Other risk factors include having a development delay or disability, coming from a household in which your parents or caregivers had low education attainment, defined as, “not at least having a high school degree,” and having parents or caregivers who were not strong English speakers.
 
Also, we included children who have experienced three or more of what we call “adverse situations or toxic stress.” Basically, children who have been exposed to very high stress.
 
IMG: What is the cost to society of poor outcomes in this population and conversely, the economic benefit of early childhood intervention?
 
Guilfoyle: The research shows if you make an investment in a child in the period from birth to age 3, you can actually see the return on that investment, all the way into adulthood.
 
That's pretty remarkable.

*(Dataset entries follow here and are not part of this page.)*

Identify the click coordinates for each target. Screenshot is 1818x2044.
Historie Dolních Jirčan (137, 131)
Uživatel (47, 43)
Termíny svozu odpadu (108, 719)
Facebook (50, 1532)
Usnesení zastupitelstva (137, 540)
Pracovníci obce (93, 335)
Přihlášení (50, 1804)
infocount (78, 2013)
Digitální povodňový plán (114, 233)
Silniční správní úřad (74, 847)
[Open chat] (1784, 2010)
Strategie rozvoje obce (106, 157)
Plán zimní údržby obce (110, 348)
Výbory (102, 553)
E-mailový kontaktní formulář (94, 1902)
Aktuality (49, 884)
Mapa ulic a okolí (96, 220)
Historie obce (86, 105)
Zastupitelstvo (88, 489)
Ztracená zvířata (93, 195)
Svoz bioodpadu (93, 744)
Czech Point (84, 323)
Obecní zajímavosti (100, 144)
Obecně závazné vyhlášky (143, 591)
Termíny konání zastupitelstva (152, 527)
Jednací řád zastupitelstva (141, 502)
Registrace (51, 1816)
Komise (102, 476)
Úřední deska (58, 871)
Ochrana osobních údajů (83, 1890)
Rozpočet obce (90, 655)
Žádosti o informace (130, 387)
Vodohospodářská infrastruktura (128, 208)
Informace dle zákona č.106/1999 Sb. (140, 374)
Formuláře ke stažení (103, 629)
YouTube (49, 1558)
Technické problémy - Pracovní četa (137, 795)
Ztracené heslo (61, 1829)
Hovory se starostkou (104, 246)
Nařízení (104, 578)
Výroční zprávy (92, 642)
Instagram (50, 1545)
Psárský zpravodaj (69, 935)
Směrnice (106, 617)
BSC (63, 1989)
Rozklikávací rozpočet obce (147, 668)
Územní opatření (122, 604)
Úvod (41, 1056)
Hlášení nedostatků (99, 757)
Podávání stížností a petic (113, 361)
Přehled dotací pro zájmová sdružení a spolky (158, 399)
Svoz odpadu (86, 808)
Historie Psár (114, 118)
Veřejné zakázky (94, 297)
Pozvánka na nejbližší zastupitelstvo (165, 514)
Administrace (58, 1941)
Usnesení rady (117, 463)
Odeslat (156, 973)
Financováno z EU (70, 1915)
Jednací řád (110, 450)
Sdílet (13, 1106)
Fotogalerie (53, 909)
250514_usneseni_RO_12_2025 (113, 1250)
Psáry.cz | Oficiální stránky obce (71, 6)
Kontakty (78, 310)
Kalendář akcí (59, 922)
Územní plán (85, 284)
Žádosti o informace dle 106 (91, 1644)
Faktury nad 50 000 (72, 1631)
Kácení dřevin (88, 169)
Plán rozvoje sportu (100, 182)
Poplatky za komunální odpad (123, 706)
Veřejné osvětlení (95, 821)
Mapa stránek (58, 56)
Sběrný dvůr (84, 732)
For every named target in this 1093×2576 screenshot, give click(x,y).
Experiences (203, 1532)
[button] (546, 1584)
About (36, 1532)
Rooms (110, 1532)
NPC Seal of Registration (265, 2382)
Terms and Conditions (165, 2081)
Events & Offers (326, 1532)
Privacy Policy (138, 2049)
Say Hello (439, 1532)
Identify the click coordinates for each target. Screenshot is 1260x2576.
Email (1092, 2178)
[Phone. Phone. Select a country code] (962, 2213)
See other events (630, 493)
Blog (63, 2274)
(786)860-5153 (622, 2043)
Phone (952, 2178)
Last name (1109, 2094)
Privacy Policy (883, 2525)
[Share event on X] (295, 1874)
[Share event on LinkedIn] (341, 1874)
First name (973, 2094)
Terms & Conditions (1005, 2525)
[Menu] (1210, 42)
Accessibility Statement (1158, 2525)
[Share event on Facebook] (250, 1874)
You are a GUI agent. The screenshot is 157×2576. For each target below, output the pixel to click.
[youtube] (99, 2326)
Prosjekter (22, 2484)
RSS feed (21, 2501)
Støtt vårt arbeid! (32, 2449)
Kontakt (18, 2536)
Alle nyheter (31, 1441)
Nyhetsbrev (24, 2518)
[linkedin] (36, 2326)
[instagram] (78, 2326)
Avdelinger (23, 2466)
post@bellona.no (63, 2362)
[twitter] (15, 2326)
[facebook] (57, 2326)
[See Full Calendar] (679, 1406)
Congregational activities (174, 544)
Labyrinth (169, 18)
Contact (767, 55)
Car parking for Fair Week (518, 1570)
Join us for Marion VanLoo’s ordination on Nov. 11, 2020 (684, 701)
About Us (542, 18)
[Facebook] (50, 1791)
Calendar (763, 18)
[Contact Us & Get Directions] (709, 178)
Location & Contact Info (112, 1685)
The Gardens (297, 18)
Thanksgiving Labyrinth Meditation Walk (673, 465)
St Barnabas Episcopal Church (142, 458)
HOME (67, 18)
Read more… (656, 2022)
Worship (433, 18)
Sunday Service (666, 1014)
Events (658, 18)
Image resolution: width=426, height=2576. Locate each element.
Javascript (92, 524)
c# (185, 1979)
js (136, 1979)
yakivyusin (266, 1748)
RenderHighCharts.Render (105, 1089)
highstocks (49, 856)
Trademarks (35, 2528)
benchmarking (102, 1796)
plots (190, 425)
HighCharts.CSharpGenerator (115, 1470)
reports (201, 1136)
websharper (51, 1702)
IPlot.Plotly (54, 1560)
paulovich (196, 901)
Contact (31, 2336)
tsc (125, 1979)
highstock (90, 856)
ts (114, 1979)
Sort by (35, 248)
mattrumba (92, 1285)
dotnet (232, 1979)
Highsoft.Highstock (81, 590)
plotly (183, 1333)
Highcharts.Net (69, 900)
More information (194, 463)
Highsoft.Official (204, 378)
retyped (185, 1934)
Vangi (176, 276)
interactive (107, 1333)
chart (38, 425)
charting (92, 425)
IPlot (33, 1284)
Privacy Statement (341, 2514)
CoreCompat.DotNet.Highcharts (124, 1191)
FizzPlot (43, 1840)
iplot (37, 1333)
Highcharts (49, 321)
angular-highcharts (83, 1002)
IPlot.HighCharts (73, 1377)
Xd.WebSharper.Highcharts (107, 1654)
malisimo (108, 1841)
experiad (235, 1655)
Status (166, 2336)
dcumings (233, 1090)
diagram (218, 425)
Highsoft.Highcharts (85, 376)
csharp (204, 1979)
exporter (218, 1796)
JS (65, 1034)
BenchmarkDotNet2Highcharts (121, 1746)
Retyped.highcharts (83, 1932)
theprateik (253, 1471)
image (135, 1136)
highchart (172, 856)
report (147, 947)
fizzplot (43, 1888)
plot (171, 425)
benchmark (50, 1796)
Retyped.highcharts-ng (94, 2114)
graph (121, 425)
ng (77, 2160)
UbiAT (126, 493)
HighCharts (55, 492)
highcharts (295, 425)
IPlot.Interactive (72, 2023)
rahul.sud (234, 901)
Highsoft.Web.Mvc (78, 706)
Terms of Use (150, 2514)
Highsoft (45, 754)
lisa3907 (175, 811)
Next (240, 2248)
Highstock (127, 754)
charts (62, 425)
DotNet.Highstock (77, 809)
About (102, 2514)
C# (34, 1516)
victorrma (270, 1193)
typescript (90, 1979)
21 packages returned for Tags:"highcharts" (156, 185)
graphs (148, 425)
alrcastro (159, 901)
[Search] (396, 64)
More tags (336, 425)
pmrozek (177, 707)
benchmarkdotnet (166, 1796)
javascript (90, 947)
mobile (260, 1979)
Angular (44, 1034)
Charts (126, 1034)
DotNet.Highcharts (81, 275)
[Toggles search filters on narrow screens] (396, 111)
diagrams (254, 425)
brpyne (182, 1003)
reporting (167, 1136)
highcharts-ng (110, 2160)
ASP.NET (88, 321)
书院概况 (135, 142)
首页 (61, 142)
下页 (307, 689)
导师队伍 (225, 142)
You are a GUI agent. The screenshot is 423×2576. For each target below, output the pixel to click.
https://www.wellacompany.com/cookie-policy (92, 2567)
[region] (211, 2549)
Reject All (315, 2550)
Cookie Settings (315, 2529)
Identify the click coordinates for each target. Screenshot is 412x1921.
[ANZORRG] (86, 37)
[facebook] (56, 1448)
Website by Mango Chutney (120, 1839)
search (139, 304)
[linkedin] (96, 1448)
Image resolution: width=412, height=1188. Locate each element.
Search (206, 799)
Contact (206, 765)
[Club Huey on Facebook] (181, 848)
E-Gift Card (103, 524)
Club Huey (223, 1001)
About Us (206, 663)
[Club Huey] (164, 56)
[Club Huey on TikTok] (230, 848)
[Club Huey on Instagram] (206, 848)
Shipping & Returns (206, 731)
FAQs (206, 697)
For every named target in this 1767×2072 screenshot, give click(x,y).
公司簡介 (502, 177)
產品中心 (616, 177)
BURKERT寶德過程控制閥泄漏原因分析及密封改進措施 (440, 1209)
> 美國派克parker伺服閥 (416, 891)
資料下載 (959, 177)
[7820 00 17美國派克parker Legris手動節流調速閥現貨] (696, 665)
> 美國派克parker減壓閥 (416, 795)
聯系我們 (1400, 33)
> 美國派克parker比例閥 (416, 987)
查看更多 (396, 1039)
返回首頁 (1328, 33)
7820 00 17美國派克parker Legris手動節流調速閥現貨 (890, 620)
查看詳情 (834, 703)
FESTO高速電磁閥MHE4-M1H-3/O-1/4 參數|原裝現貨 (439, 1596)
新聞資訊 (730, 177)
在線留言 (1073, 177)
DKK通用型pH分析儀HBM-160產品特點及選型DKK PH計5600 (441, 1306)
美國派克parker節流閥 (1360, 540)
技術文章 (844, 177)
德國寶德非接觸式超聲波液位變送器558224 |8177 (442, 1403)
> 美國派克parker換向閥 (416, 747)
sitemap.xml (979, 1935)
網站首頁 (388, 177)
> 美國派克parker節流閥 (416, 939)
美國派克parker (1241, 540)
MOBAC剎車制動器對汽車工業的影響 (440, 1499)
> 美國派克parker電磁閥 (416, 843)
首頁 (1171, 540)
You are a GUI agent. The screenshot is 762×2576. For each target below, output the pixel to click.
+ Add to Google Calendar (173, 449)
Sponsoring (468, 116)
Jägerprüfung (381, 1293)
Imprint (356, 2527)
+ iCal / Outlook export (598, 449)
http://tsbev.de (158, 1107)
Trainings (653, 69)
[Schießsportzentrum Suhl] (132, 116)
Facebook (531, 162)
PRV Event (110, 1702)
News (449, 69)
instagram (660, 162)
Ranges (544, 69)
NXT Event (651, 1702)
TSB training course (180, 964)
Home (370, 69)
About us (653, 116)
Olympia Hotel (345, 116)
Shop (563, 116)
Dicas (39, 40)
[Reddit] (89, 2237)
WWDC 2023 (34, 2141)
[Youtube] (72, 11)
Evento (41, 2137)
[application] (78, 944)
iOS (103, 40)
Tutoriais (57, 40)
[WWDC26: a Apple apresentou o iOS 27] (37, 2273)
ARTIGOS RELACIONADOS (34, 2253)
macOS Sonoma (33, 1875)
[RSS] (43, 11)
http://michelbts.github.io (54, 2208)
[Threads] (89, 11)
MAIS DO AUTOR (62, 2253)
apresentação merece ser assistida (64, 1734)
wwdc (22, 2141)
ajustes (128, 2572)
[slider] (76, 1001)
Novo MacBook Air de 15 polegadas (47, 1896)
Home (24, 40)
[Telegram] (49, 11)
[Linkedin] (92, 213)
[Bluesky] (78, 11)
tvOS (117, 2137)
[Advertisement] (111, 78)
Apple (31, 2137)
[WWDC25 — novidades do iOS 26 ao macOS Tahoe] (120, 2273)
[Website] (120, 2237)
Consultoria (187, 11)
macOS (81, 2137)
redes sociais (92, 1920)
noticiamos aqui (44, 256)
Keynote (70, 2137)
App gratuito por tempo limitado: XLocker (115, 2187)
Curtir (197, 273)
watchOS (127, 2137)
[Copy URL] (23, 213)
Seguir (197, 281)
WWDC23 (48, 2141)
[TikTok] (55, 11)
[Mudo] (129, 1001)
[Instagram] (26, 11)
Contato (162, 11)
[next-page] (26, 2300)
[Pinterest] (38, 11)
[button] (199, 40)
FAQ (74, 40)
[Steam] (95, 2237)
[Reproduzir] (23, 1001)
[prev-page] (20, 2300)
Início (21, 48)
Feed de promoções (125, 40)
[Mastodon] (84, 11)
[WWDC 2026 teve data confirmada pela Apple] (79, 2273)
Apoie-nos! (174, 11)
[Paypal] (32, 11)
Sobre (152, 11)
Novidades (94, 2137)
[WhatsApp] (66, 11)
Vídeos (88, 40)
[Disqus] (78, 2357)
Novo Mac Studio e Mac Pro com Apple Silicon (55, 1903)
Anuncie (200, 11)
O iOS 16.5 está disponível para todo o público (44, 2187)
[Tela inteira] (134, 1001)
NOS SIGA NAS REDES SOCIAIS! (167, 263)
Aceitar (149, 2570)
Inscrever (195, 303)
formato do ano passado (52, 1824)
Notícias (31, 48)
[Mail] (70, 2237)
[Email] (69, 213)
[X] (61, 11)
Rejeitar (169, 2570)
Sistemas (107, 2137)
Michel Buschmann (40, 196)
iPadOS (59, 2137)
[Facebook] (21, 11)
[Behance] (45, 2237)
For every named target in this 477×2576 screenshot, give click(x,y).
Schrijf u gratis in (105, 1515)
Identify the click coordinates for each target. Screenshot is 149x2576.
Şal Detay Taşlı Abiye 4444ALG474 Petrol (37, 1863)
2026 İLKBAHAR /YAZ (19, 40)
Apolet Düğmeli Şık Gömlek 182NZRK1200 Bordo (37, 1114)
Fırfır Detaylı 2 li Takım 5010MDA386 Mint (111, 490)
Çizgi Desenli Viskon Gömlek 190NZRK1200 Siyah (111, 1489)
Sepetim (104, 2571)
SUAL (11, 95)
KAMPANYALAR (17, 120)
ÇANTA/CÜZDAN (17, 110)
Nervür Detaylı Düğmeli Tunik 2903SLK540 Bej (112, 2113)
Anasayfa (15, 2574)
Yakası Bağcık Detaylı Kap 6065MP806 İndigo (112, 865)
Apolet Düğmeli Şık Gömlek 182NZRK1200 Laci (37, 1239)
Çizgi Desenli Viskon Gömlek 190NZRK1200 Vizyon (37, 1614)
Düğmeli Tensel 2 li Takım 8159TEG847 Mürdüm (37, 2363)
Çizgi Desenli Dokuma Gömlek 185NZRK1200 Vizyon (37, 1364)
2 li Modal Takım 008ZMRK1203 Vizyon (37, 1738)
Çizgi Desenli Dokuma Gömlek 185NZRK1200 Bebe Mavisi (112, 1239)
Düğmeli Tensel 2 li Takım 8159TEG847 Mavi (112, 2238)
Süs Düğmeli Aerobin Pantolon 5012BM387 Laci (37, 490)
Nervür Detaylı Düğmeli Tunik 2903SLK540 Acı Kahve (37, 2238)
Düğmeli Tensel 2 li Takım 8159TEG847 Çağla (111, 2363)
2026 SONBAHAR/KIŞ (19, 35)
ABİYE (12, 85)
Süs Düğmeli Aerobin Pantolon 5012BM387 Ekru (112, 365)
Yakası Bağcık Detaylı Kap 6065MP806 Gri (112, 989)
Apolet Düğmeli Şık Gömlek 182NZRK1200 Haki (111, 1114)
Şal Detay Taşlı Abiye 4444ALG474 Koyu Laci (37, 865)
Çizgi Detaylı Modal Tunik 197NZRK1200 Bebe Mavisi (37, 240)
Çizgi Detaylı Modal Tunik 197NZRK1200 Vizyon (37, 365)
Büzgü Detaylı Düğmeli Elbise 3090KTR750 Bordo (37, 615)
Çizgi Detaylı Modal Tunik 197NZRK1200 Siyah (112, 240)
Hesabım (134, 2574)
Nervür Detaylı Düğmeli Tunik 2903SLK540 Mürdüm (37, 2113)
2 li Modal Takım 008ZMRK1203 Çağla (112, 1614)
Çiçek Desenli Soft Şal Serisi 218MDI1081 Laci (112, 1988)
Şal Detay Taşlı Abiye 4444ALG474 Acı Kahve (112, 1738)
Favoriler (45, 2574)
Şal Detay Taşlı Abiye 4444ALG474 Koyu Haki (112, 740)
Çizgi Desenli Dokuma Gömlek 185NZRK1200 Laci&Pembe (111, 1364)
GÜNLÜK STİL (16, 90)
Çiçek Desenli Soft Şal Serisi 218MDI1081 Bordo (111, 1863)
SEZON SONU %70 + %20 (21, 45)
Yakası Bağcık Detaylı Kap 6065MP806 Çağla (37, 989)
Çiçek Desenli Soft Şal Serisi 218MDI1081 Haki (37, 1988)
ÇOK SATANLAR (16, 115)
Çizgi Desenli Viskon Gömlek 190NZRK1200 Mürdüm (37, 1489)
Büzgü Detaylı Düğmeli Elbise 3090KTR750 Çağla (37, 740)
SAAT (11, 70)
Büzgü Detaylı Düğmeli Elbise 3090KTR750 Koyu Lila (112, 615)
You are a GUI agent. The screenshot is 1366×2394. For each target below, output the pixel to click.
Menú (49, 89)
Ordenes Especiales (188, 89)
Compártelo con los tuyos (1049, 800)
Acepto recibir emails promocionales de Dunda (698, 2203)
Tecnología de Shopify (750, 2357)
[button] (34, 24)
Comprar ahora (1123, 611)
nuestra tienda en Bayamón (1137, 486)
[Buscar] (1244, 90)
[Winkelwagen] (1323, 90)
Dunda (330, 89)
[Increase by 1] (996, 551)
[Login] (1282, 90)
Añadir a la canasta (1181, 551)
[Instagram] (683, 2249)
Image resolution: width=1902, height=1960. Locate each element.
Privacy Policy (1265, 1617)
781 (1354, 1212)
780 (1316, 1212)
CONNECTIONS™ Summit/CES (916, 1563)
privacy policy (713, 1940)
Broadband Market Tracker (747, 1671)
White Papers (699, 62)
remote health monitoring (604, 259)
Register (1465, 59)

Investing in an early childhood program can potentially affect the probability of a child graduating from high school, their expected earnings as an adult and the probability that they might be incarcerated.
 
Not only do you get your initial investment back, but you actually end up with long-term savings.
 
The evidence is particularly strong for home visiting programs. Random control trials that followed at-risk children into adulthood showed a measurable difference in outcomes between kids that were selected for the program and kids who were randomly selected not to participate in the program.
 
You see that return on investment in two different places. First, there's a return to the child you invest in. They're less likely to be incarcerated, they're more likely to graduate from high school, and they have higher earnings. And then there's also a return to taxpayers because they end up spending less money on things like special education, repeating grades and incarceration costs. Taxpayers get more tax money back when these children as adults earn more money.
 
As an example, one of the studies looked at the Nurse Family Partnership, a home visiting program. It concluded was $3.50 return in public sector savings for every dollar spent on the program. And that's just the return that the taxpayers got, it doesn’t even factor in the benefit the child received from the program to his or her own personal life and well-being.
 
If you can invest early and prevent problems from happening in these children’s lives, it's much cheaper than trying to fix the problems once they've already occurred. There is a huge benefit to society, to taxpayers, and to the children from investing in that birth to age 3 time period.